**** Data for this exercise
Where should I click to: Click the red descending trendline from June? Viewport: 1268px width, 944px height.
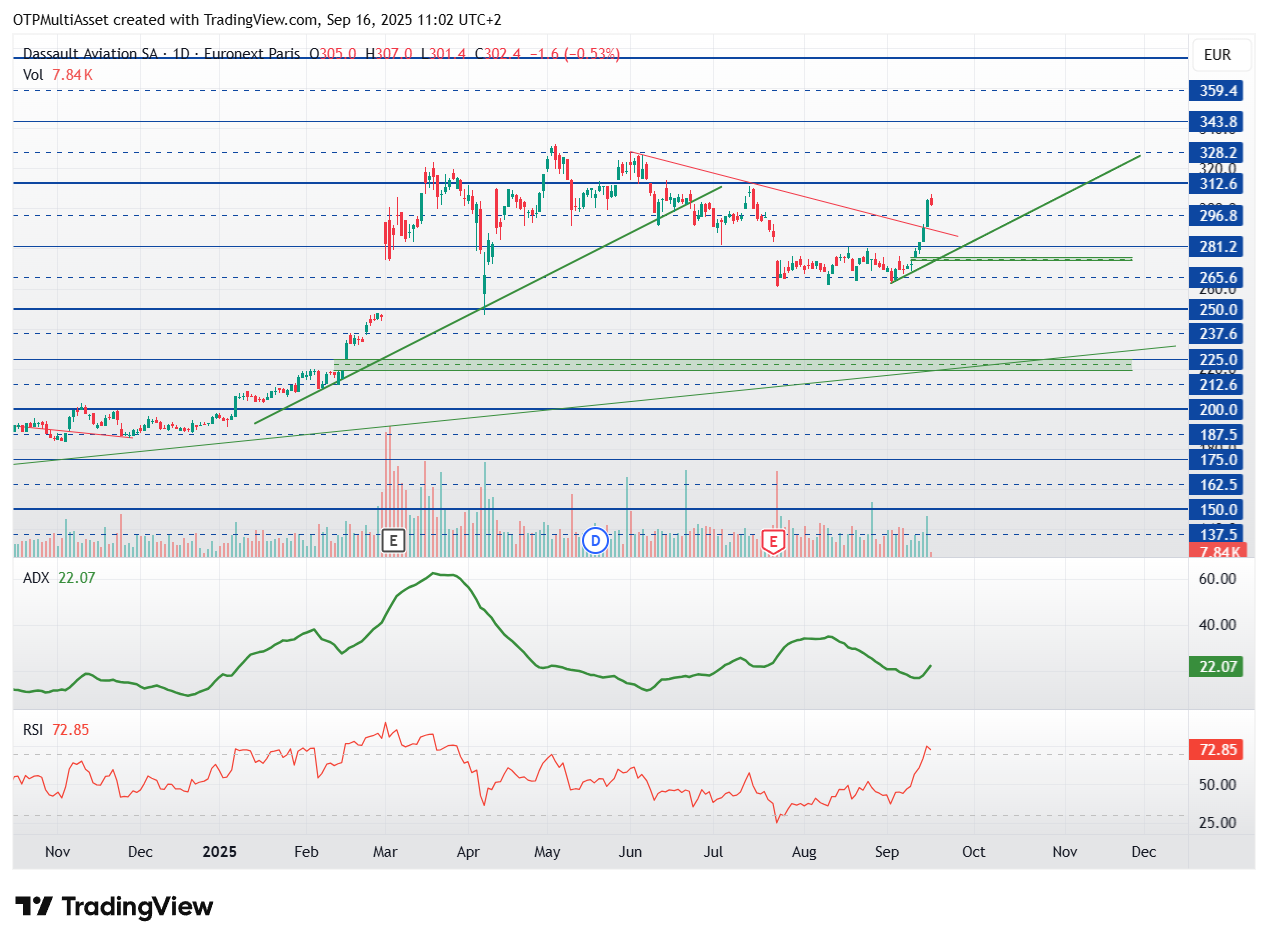(793, 195)

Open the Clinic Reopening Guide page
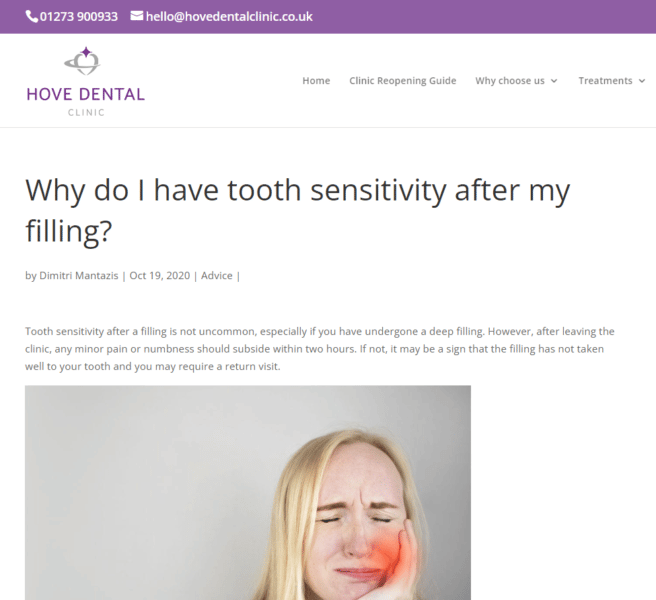point(402,81)
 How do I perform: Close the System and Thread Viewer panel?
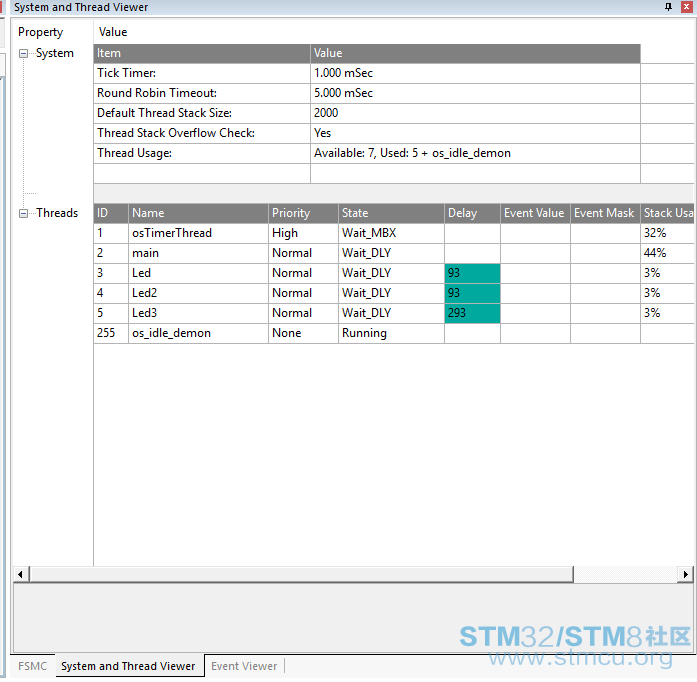pyautogui.click(x=686, y=7)
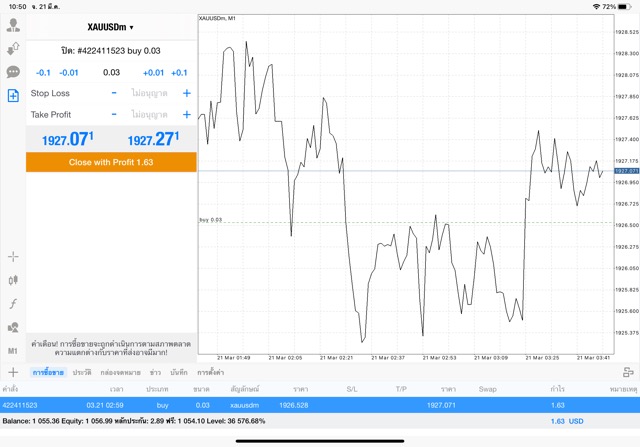Open the chart objects shapes icon
The image size is (640, 447).
13,328
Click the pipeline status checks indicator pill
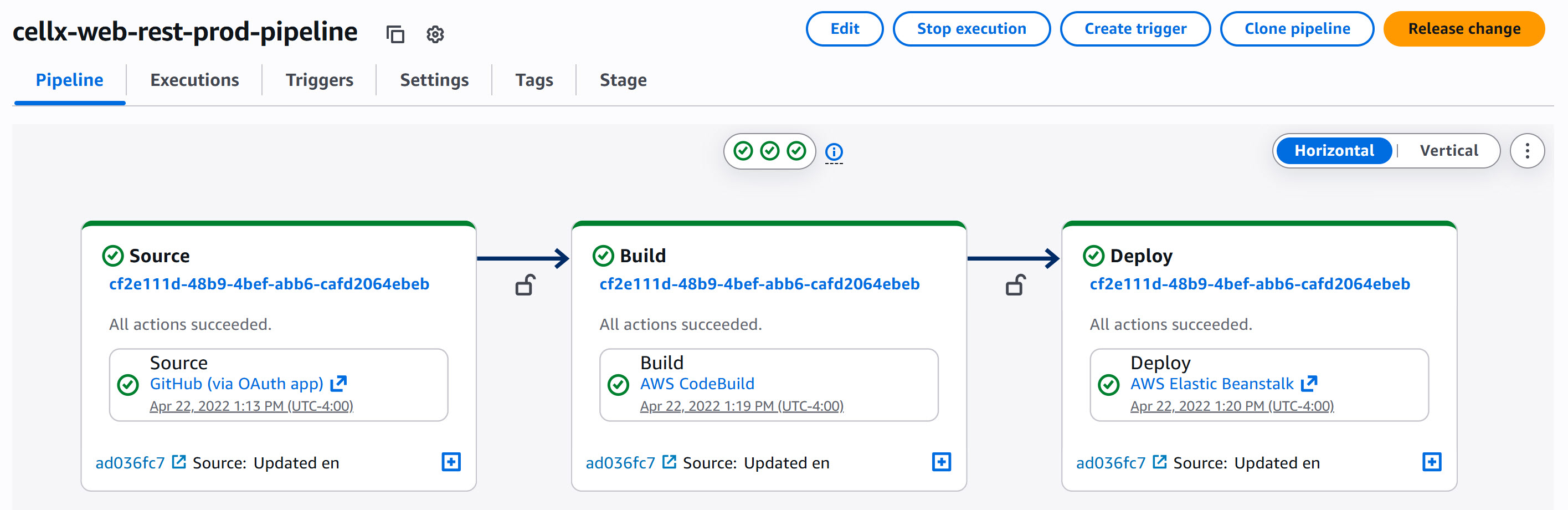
********
Take every entry and repeat it verbatim, minus the pictures.

Where should I click to: Click the red descending trendline from June? Viewport: 1268px width, 944px height.
(793, 195)

Open the Clinic Reopening Guide page
point(402,81)
 How do I perform: Close the System and Thread Viewer panel?
pyautogui.click(x=686, y=7)
Open the chart objects shapes icon
The image size is (640, 447).
13,328
Click the pipeline status checks indicator pill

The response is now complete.